Des sources historiques existent pour enrichir nos connaissances. Je pense ici aux anciens journaux anglais de la ville de Québec qui traitaient à l’occasion des sujets concernant l’autre rive, comme nous l’avons constaté dans notre chronique du 4 janvier dernier qui portait sur l’installation de l’aqueduc dans l’œil du Quebec Chronicle.
Je pense aussi au fonds d’archives du révérend Duncan Anderson (1828-1903) qui est conservé aux archives de l’Église presbytérienne du Canada à Toronto qui contient 106 sermons prononcés majoritairement à «Point Levi», dont certains à Hadlow Cove.
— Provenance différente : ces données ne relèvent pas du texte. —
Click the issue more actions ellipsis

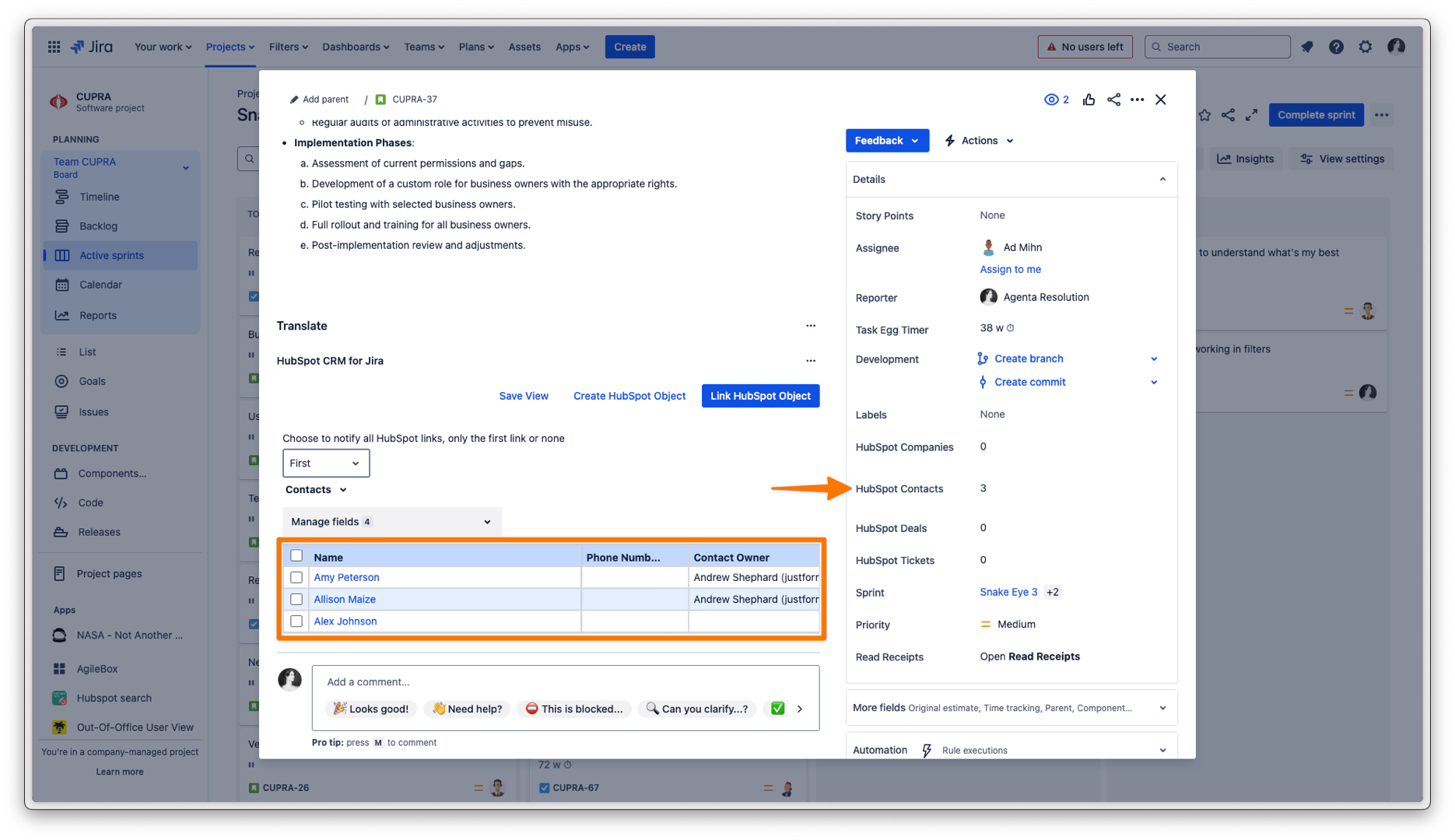1137,100
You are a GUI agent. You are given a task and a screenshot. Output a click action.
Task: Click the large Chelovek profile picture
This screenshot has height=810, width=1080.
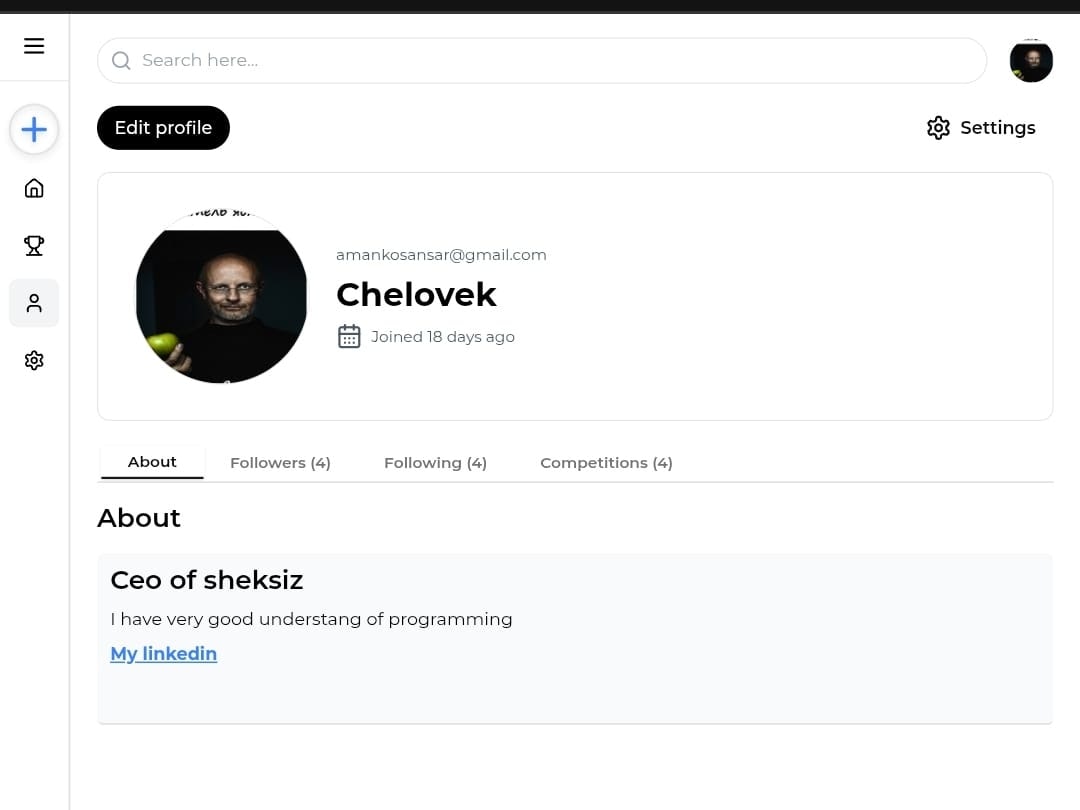(221, 296)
Pasteur pendant 32 ans à Lévis de 1854 à 1886, il publie en 1890 un intéressant recueil de poèmes qui s’intitule Lays of Canada and Other Poems. L’archiviste-historien Pierre-Georges Roy souligne dans ses Profils lévisiens que les poèmes d’Anderson «font belle figure dans la littérature anglaise de notre pays».
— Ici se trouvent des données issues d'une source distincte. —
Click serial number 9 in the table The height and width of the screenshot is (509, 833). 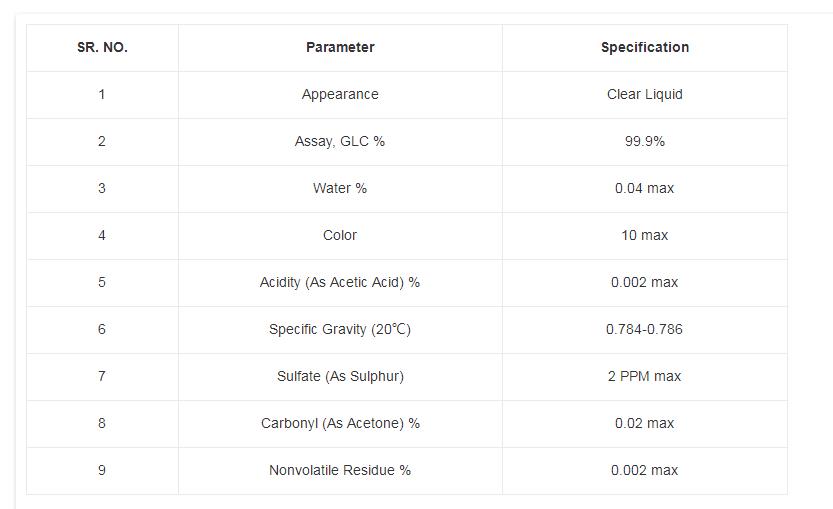pyautogui.click(x=102, y=470)
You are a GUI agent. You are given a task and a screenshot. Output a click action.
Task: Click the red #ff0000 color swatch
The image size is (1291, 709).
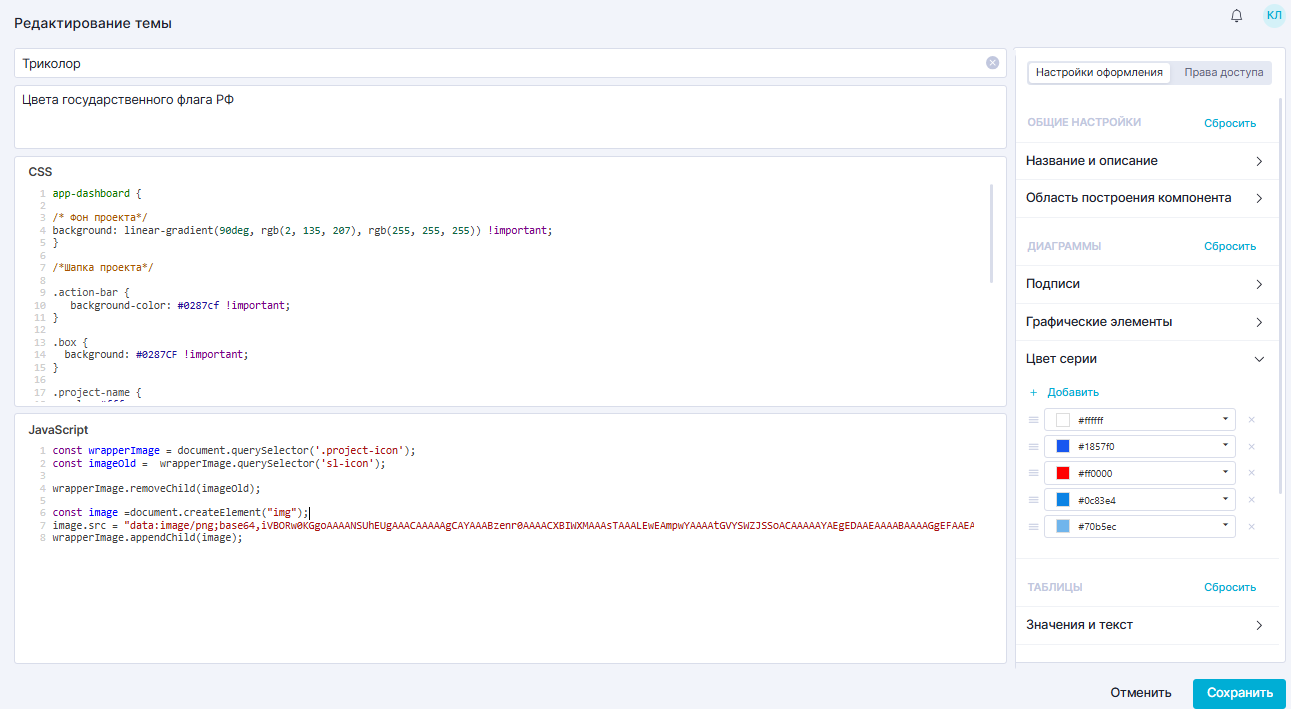click(1063, 473)
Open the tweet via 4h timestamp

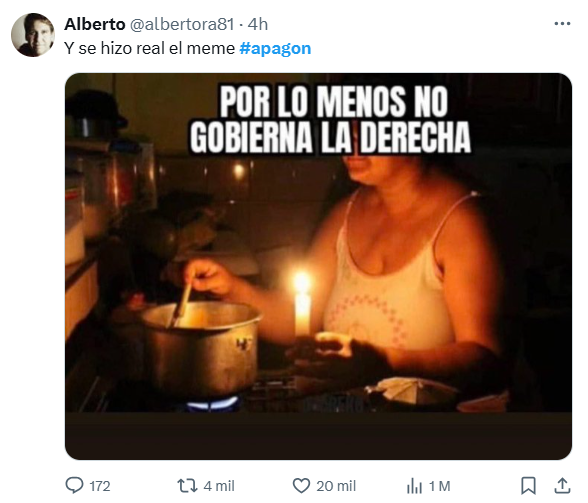pyautogui.click(x=258, y=25)
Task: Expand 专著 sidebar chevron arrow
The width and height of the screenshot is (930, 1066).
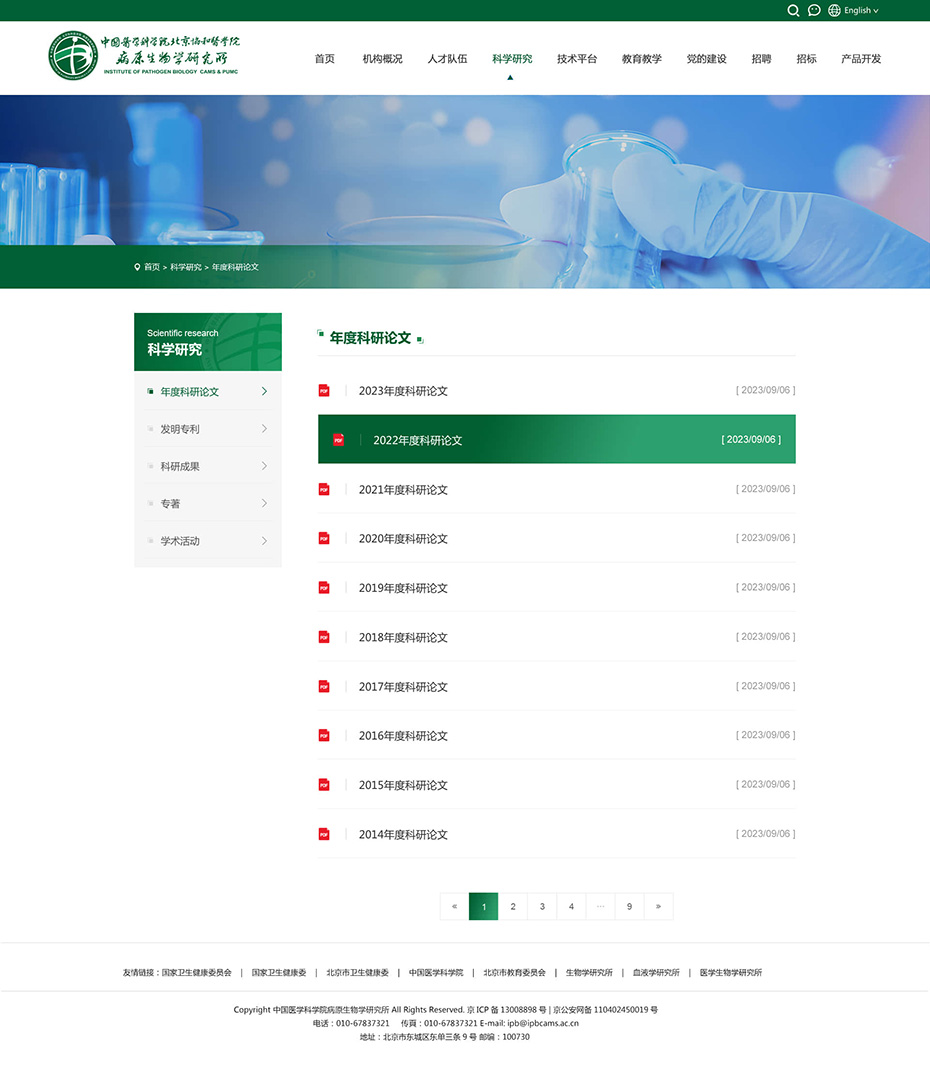Action: [x=264, y=503]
D’autres anglophones ayant habité ici ont écrit des livres, comme Hugh-Edward (Jim) Weyman. Grand sportif et fondateur du Club de golf Lévis, mais aussi passionné du curling, il publie à Lévis en 1942 un livre de référence de renommée mondiale sur le sujet qui s’intitule An Analysis of the Art of Curling, réédité plus de onze fois. Sa renommée ne fait aucun doute comme en témoigne son intronisation au Temple de la renommée de Curling Canada en 1974 dans la catégorie des bâtisseurs, rien de moins.
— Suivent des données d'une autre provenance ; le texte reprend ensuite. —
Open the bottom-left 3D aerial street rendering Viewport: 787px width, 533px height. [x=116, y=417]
Plus près de nous en 2004, Andrew Raymond Mitchell Roy a publié A Son of Quebec où il se remémore ses premières années à titre de fils d’un pasteur de Lévis, années vécues au presbytère anglican, soit l’actuel Centre d’exposition Louise-Carrier. Dans ce livre, que l’historien Pierre-Olivier Maheux a attiré à mon attention, il raconte le cloisonnement de la communauté anglicane qui vivait en marge des francophones. Il y a beaucoup de vrai à ce sujet, et je me souviens bien, qu’étant jeune et bien curieux, que lorsque je passais des circulaires à l’autre presbytère protestant de la rue Noël-Belleau, je trouvais l’endroit mystérieux et fort intrigant.